Per il secondo tentativo bisogna attendere altri sette anni, il 24 dicembre 1974. Quel giorno erano in tre, Giorgio, Mimì Alessandri e Carlo Leone.
La prima giornata era andata senza intoppi. Era ormai notte e si preparavano il bivacco.
Poi qualcosa andò storto e Giorgio precipita nel buio. Il mattino seguente Leone si ferisce e Alessandri,
per salvarsi, si trova costretto a proseguire da solo nell’immensa parete, con la mente offuscata dalla tragedia.

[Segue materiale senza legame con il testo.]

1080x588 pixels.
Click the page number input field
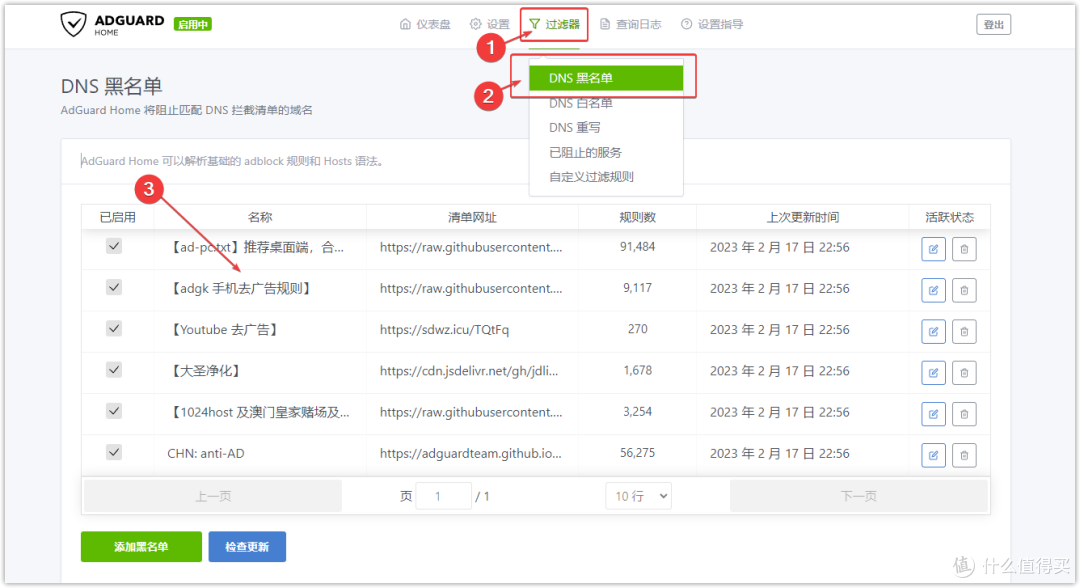(x=443, y=495)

Superate tutte le disavventure uscì dalla parete e andò a chiedere aiuto. Fu la prima salita invernale e fu anche
il primo salvataggio con l’uso di un elicottero sugli Appennini.
Negli anni successivi poche altre salite. Poi venne la prima solitaria estiva nel luglio 1982 ad
opera di Marco Florio, un giovane alpinista ascolano. Per qualcosa di “nuovo” bisogna aspettare il 1999
quando Roberto Iannilli e Ezio Bartolomei salgono finalmente per una nuova via l’ormai famigerata nord del Camicia.
La chiamano “Vacanze Romane”, un itinerario molto temuto e tuttora irripetuto (valutato eccezionalmente difficile).
Di recentissimo e innovativo c’è la prima salita solitaria invernale della parete effettuata nello
strabiliante tempo di sole 5h30’ ad opera dal giovane alpinista teramano Andrea di Donato.